The previous MRI findings were described differently, and the features appeared to be variable. However, in a recently published study, which includes the largest number of patients so far, SJ Lee et al. (11) have described the MR imaging features in six histologically confirmed IPEH. The imaging features of the mixed form are diagnostic while those of the pure form are non-specific. On MRI, the mixed form of IPEH that occur in extremities is a well-defined mass with T2 hyperintense signal containing nodule-like foci of low signal intensity, T1 iso- to slightly hyperintense signal containing nodule-like foci of high signal intensity, and peripheral/septal or central enhancement. On ultrasound it is a hypoechoic mass containing hyperechoic septae. The septal vascularities can be demonstrable on color Doppler. The imaging findings of the pure form of IPEH are non-specific. Similar imaging features were identified in both the patients.

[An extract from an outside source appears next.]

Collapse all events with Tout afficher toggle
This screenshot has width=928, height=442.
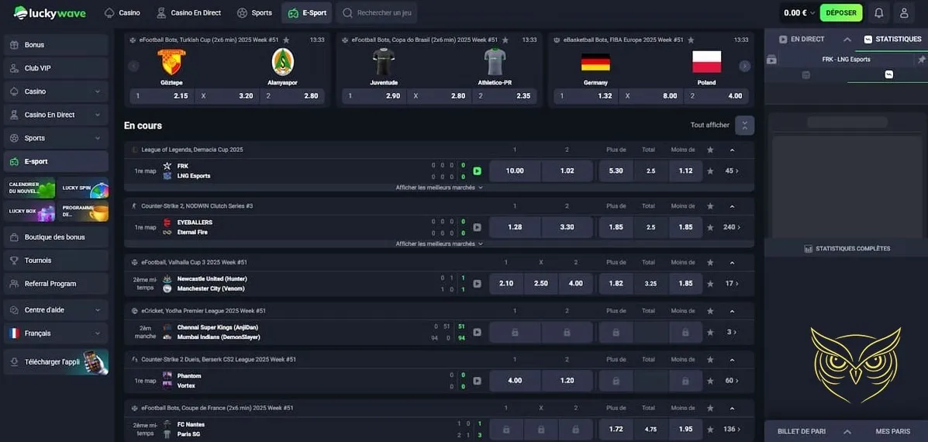[743, 125]
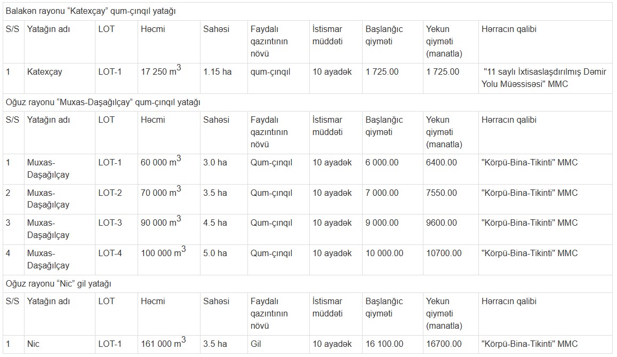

In other reports, the MR imaging appearances of the IPEH of the extremities (6, 8) usually showed intermediate or slightly high-intensity signal on T1W images, and heterogeneously high-intensity signal on T2W images, correlating with the different stages of thrombus formation. Corti et al. (13) mentioned changes in the signal intensity of the thrombi from the acute stage to the intermediate stage (from the first to the third week). The signal intensity of the thrombi is higher during the first week and then decreases progressively. Juan et al. (9) suggested that the MR characteristics of a soft-tissue mass accompanied by areas of hemorrhage and nodule-like low signal reflecting organized thrombi should allow the differentiation of IPEH from other neoplasm. Due to the heterogeneity, resulting from the mixture of the solid cellular elements, hemorrhage, and the fibrous collagenized region, the radiological appearance of IPEH may mimic malignant soft tissue tumors such as synovial sarcoma (14). However, in contrast to intra-tumoral hemorrhages, the areas of thrombi in IPEH tend to be arranged regularly. In addition, IPEH tend to show septal and/or central enhancement surrounding the thrombi in contrary to malignant tumors, which usually show a random heterogeneous enhancement, helping in the definitive differentiation between IPEH and malignant tumor. Though rare, owing to pleomorphism or mitotic atypia, IPEH may resemble an angiosarcoma on histology (15). However, intravascular location of IPEH may help to differentiate it from angiosarcoma which is rarely confined within the vascular lumen.
The treatment of choice for IPEH is complete surgical excision because the masses do not usually spontaneously resolve. Recurrence may occur if the lesion is not completely excised (10). Recurrence rate is about 10% and is more common in the mixed form.
In conclusion, IPEH is a rare benign disease with classical imaging features of a mixed IPEH variety. These cases add evidence to previously described imaging features which help in facilitating the early diagnosis and obviating the need of an invasive procedure in many circumstances.